California AG sues former 23andMe (Chrome Holding Co.) over 2023 genetic-data breach

California Attorney General Rob Bonta announced suit against Chrome Holding Co. (formerly 23andMe) on 2026-05-28, filed in San Francisco Superior Court over the October 2023 breach affecting ~6.9 million users worldwide, including 855,541 Californians (California OAG, 2026-05-28; BleepingComputer, 2026-05-29). The complaint describes a two-stage failure: an actor compromised ~14,000 accounts via credential stuffing (reusing credentials from earlier breaches), then abused the DNA Relatives kinship-matching feature — which carried a coding error permitting bulk enumeration of matched records without per-record access checks — to reach data belonging to the remaining ~6.9 million. Alleged data classes include raw DNA, ancestry and genetic health-predisposition data and family connections. The AG additionally alleges the company ignored a July 2023 suspicious-login spike, made misleading public statements, and negotiated and paid a ransom for deletion of the leaked data — an unusual allegation to surface in a state-enforcement complaint (The Register, 2026-05-29).
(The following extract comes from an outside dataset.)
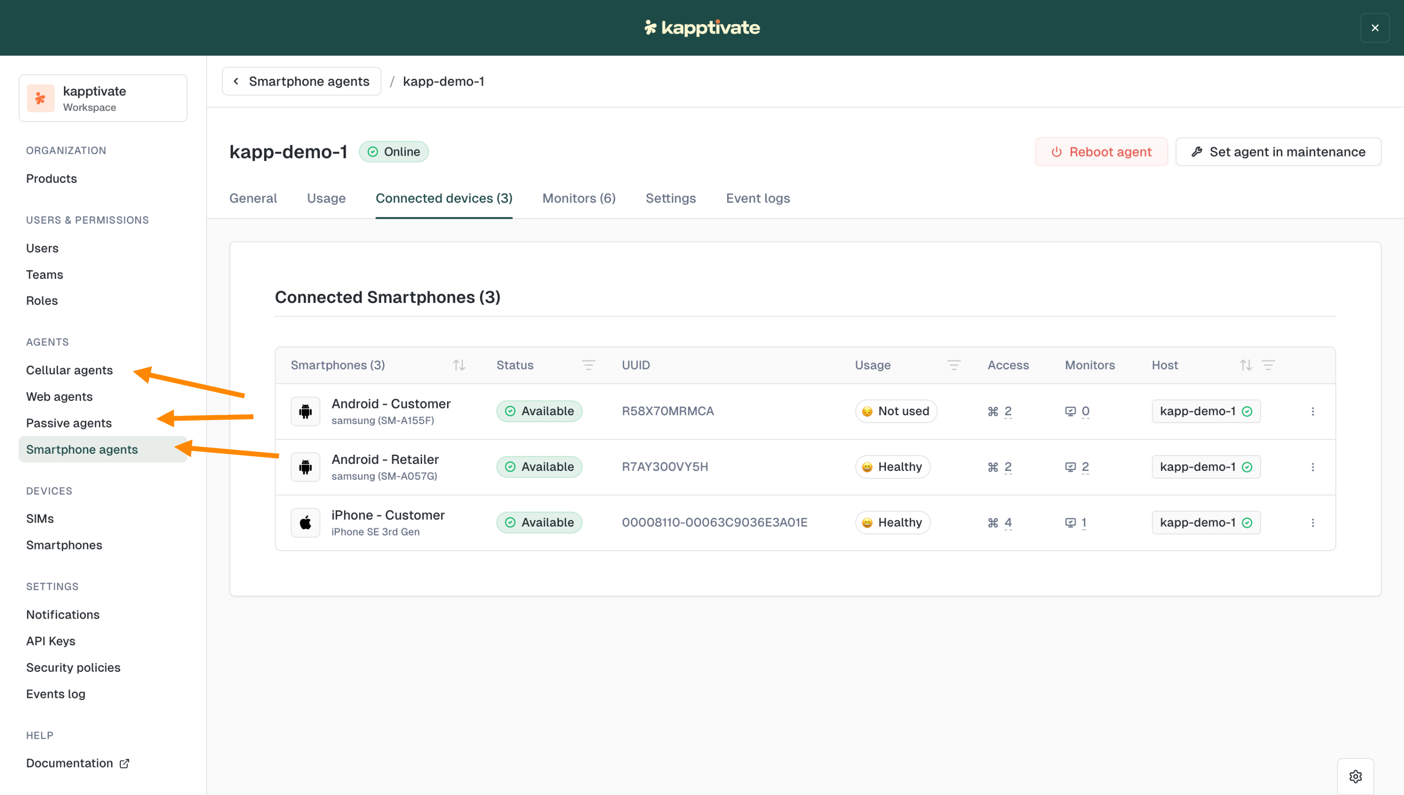Open the Host column filter
The width and height of the screenshot is (1404, 795).
(x=1269, y=365)
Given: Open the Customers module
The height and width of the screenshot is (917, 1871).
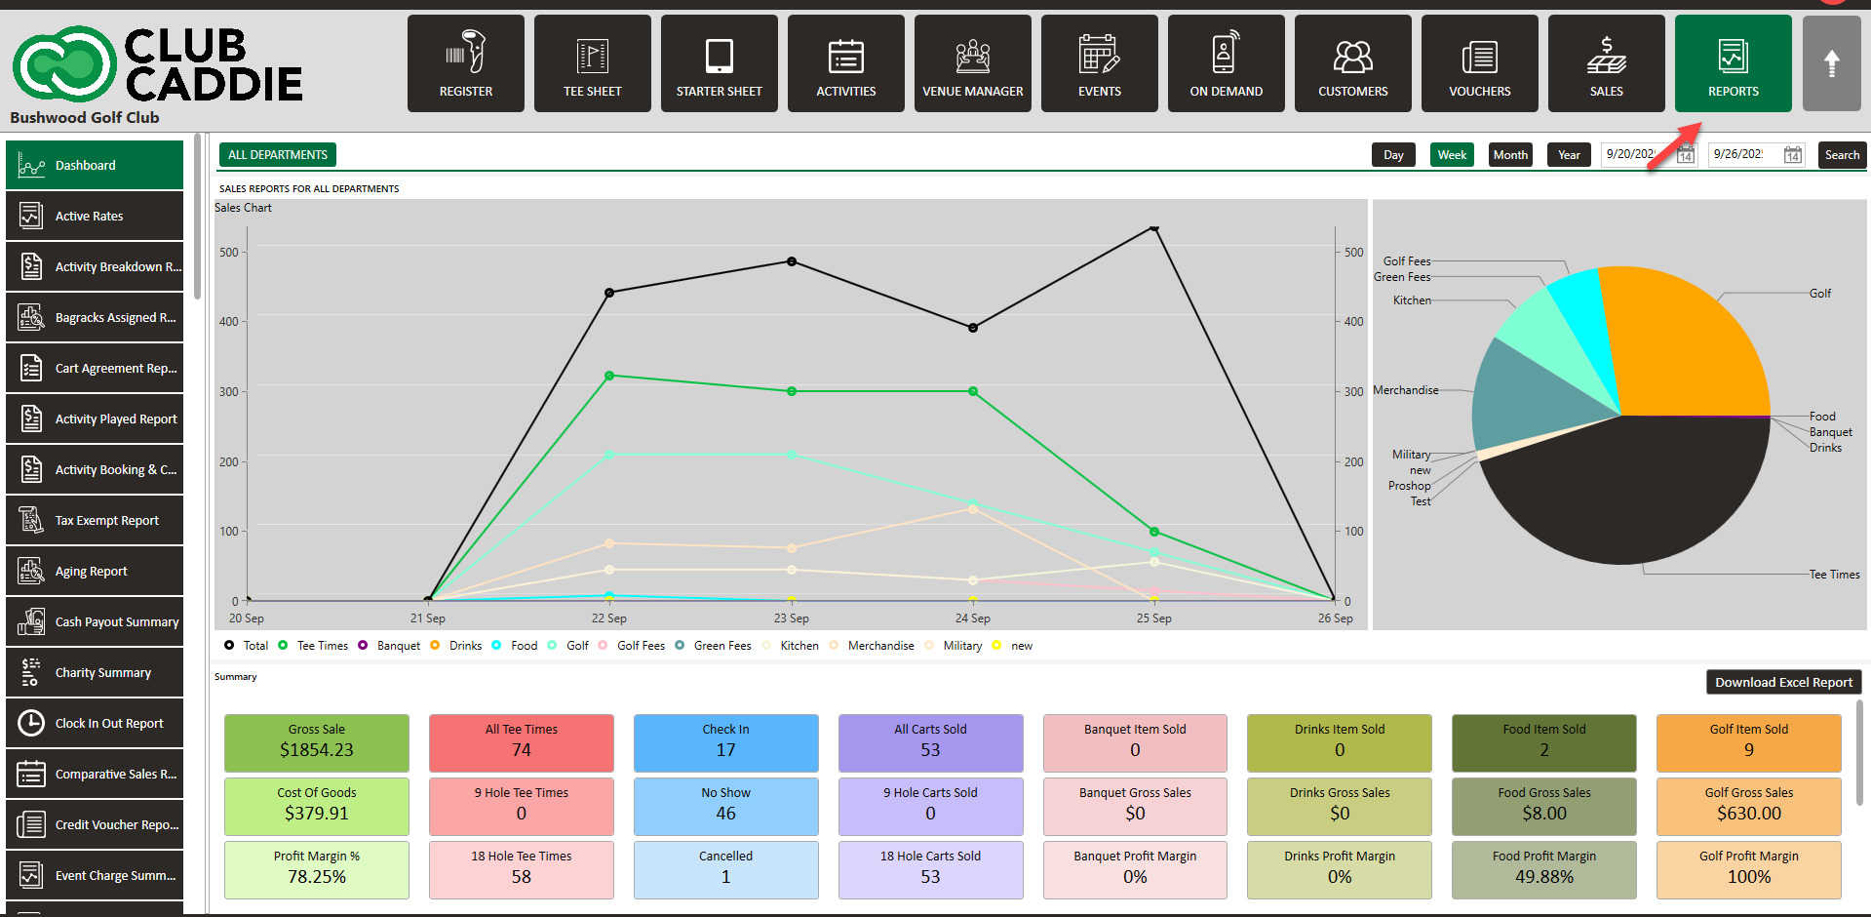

Defender takeaway: This is the second jurisdiction to act after the UK ICO's 2025 fine over the same breach, and the failure pattern transfers directly to any operator of special-category-data registries (health, genetic, civil-registry): the breach scaled not through a software RCE but through (a) no breach-credential blocking / velocity checks on login, and (b) a social-graph / kinship feature that enumerated records without per-request authorization. Concrete controls: enforce MFA on all accounts holding special-category data; block known-breached credentials (e.g. HIBP range API) and rate-limit repeated login failures; impose bulk-export and per-request authorization checks on relationship/kinship/lookup endpoints so a single account cannot enumerate the population.